Things to do:
• a. In the article about Osinbajo and the Niger Delta, how long is the road in Ogulagha Kingdom?
• b. Write the next part of the article on Osinbajo's Niger Delta visit, starting after its last sentence.
**** Passage to read
FG Will Do More To Develop Niger Delta – Osinbajo



yemi osinbajo

The federal government has assured it will do more to enhance the physical development of the oil- bearing communities in the Niger Delta in the next four years.

Giving the assurance on Friday during a courtesy call at the Obotobo, Burutu council area, palace of the Ebenanaowei of Ogulagha Kingdom, HRM, Captain Joseph Timiyan I, Vice President Yemi Osinbajo (SAN), lamented the inadequacy of the performances the development agencies created to fill gaps in the region.

The Vice President, who was in Delta state to perform some official assignments including the 20.29 KM Obotobo 1- Obotobo 11 – Sokebolou – Yokri Road in Ogulagha Kingdom, Burutu council area and the Main Axial Road in Okerenkoko, Gbaramatu Kingdom in Warri South-West council area, said the federal government would sit with the state government to determine area’s in need of development.

Osinbajo lamented the Niger Delta Development Commission (NDDC) has not been able to meet the expectations of the people of the region, a situation which he said would necessitate a meeting with the state governments to fashion out means of really impacting the people.

“The NDDC in many respect has not met the expectations of the oil producing states; a lot of money is invested in NDDC and the Ministry of the Niger Delta because the real reason they were created is to speed up the development of oil-rich communities. We will sit with the Delta State Governor to look at specific areas to develop in the creeks,” he said.

Meanwhile, while commissioning the road in Ogulagha Kingdom, Osinbajo said: “I want to commend Governor Okowa for his achievements in a neighbourhood and area that has not had this type of road.

“We commend him also on several other initiatives in this kingdom in particular, because this has been a very peaceful community and its a host to several of our oil and gas assets.
********
**** Raw data
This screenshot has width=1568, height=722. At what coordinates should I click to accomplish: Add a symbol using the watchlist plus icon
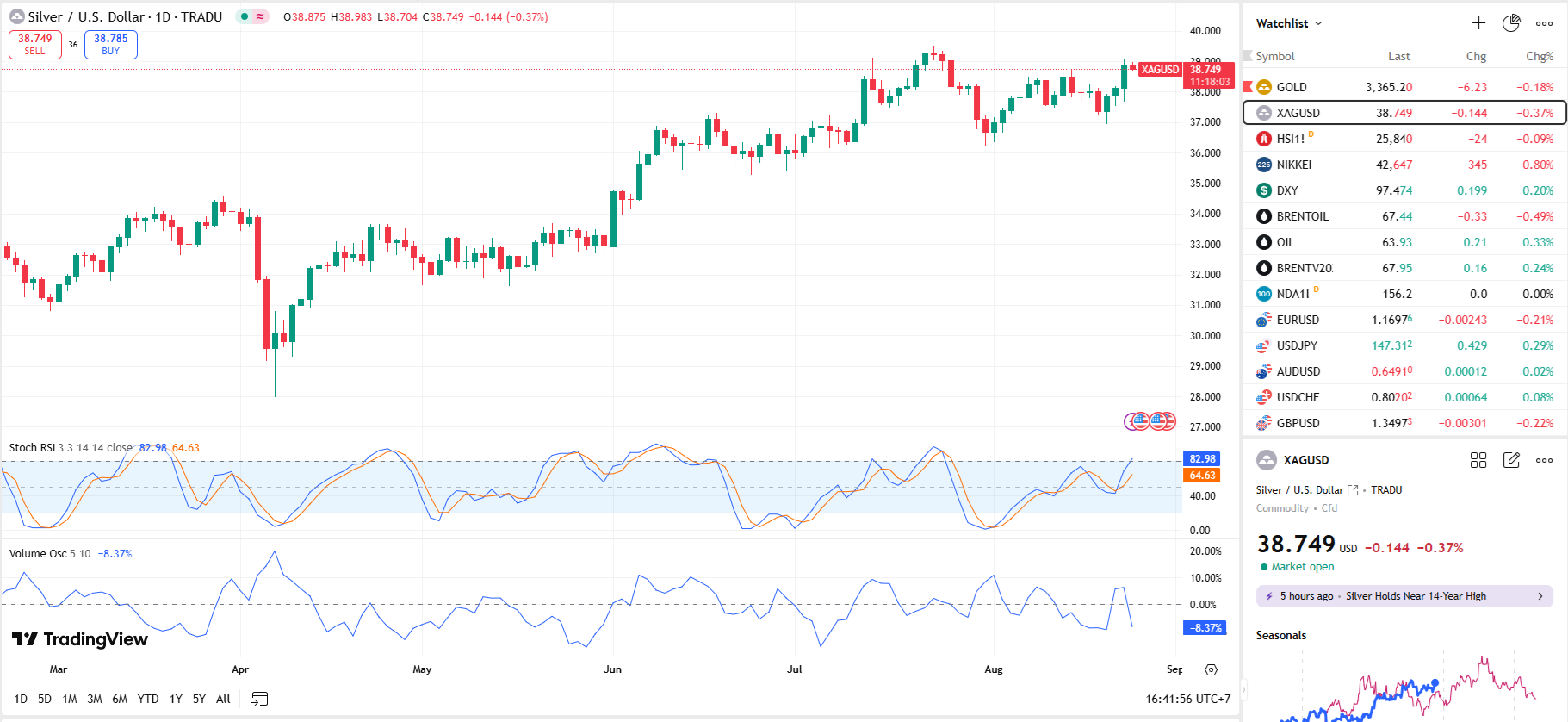(x=1478, y=23)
********
The replies:
• a. 20.29 km

• b.
“So, its really is a special pleasure to commission these roads and also thank His Royal Highness,(Elder, Capt)Joseph Timiyan, who has maintained the peace in this neighborhood and who has shown true leadership by the way he has conducted the affairs of this area”, he said.

Delta State Governor, Dr Ifeanyi Okowa, disclosed that the Vice President was invited to commission the projects because he visited the creeks in the pursuit of peace and the enabling environment for oil and gas production.

“it is not just the length of the road that makes this project unique; it is that the road is located right beside the Atlantic Ocean with all the human, material, ecological and financial implications that this difficult terrain presents; we did not know we could get this length of road in the creek until the King drew our attention to it.

“I am happy about the progress we have made so far; this has greatly helped to ensure peace in the State, which bodes well for uninterrupted oil production and the health of the national economy; we are continuing to use various structures and initiatives to ensure that the peace we have enjoyed in the last three years is sustained,” the governor said.